**Set tasks**
#1 In the mummy costume thread, which store did Skulkin get the painter pants from?
#2 Output everything in the mummy costume thread from "## Skulkin (Jul" down to "attached a pic.".
#3 Go on with the mummy costume thread from its final sentence.

# Mummy



## chubacabra (Jul 19, 2004)

I am doing an Egyptian theme this year, so I am going to dress up as a mummy. I just bought stilts from Noahbody so I am planning on be 7-8' tall, so I'll need long pant. I am at a loss for ideas on this costume so I wanted to see of anyone here had good ideas.

Thanks


----------



## Skulkin (Jul 27, 2005)

Chubacabra, I made a mummy costume using a pair of painter pants from Home Depot. If you take two pairs of pants, cut legs off of one and sew (or glue) them on the bottom of the whole pair, you can make them any length that you want. I used a gauze fabric that I coffee or tea stained and ripped into strips. It's easier to apply the strips on a flat surface than a round one, so cut the inside seams before sewing/glueing on the strips. Make sure you leave a 1/4" or 1/2" ragged edge on all the strips. Sew the seams back together and wash to make the edges of the strips fray. I did the same thing on a shirt, a pair of gloves from the dollar store that I cut the fingers out of and a hat. My old tennis shoes also got mummified. I attached a pic.


----------



## Guest (Jun 12, 2007)

Skullin idea is a Great One, The fabric I think He Meant was Cheese Cloth and soak it in coffee dont rinse it out hang it in your shower or on your clothes line as is and let it dry that way it will age the cheese cloth.Than take it like he say and mke your out fit. see my picis of muumies I also wrot a "How-To in the tutorial area of this forum. Good Luck with your outfit Have fun !!!

Blinky's Mummies Take some potting soil and dirty it up a bit too !!! Try and criss cross the strips of cheese cloth when you are putting them on your outfits it will look more like a real mummy, the Egyptains cross crossed the fabric when they were wrapping their corpes.
You could even glue green potting moss to your out fit. and when you wrap your head take the time to do it right.have a little hair poke out too. if you want a crook and fail I used a xmas candy cane and gold ribbon and black electric tape wraped around to make the crook .and Gold fabric to make the Fail with a Curtain Fob at the end.

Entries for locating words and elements

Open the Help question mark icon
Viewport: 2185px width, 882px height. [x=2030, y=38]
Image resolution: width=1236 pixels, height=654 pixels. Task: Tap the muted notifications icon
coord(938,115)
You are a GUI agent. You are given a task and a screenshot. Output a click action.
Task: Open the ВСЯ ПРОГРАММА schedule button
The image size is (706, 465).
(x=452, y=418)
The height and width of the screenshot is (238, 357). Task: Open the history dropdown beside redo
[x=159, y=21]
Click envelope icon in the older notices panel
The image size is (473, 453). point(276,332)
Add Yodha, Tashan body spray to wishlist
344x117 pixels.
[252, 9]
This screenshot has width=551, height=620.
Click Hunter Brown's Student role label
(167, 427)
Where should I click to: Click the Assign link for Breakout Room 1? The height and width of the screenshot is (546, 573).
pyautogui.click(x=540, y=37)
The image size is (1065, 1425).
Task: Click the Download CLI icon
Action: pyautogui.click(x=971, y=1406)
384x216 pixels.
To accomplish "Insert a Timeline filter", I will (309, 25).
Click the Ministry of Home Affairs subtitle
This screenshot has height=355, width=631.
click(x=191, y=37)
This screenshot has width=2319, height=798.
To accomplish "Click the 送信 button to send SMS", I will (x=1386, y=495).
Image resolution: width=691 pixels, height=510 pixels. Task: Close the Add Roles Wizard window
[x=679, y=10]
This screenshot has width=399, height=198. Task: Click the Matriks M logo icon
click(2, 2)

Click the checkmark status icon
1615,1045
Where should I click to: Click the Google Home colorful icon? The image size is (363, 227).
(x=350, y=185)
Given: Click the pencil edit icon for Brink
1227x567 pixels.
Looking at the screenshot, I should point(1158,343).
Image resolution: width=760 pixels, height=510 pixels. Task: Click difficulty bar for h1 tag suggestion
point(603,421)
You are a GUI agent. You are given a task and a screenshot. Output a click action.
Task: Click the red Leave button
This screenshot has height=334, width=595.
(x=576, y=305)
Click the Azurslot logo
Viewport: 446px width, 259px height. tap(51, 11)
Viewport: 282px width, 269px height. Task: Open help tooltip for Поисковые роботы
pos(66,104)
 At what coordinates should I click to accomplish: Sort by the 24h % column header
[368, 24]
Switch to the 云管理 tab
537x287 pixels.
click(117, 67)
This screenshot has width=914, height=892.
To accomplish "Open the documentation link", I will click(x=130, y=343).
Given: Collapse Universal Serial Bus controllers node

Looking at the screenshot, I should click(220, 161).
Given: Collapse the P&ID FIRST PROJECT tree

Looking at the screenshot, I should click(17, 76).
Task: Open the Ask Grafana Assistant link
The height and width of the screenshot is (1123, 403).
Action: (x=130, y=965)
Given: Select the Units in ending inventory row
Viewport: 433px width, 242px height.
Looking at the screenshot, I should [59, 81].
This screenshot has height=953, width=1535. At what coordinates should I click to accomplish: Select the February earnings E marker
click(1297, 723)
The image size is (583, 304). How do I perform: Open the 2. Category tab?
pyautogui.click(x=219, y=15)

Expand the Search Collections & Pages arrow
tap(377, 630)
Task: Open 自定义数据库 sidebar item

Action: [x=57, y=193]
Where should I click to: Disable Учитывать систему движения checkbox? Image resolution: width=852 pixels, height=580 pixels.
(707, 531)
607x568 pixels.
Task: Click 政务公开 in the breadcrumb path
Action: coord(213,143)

**Outputs in order**
#1 Home Depot.

#2
## Skulkin (Jul 27, 2005)

Chubacabra, I made a mummy costume using a pair of painter pants from Home Depot. If you take two pairs of pants, cut legs off of one and sew (or glue) them on the bottom of the whole pair, you can make them any length that you want. I used a gauze fabric that I coffee or tea stained and ripped into strips. It's easier to apply the strips on a flat surface than a round one, so cut the inside seams before sewing/glueing on the strips. Make sure you leave a 1/4" or 1/2" ragged edge on all the strips. Sew the seams back together and wash to make the edges of the strips fray. I did the same thing on a shirt, a pair of gloves from the dollar store that I cut the fingers out of and a hat. My old tennis shoes also got mummified. I attached a pic.

#3
I have the crook in storage and will have to dig it out, but have is a pic of the fail


----------



## chubacabra (Jul 19, 2004)

Good ideas
Got any suggestions for my face?


----------



## Guest (Jun 13, 2007)

There is a company called scream team that makes a awsome mummy mask that you can wear, but on my mummy I used the Living Skull masks. Scream Team mask Done up right this could be One heck of a Awsome mask. and the other mask I used On Shopie They dont make any more now that they came out with Version II but this one comes close  Version II Skull Mask


----------



## Skulkin (Jul 27, 2005)

When I wear my mummy costume to work at The Costume Shop, I use Ben Nye make-up. I used a beige for the base tone, then I painted "strips" across my face with a light brown, kind of like I just got up from a 3,000 year wrap nap! Around my mouth and eyes I "aged" the skin with vertical lines coming from the edges of my lips and eyelids with a brown and purple. By pursing your lips and squinting your eyes you can see where your natural lines will be as you age. That's where you want to paint the lines. I know I have a picture of the make-up, somewhere. I'll have look for it.


----------



## chubacabra (Jul 19, 2004)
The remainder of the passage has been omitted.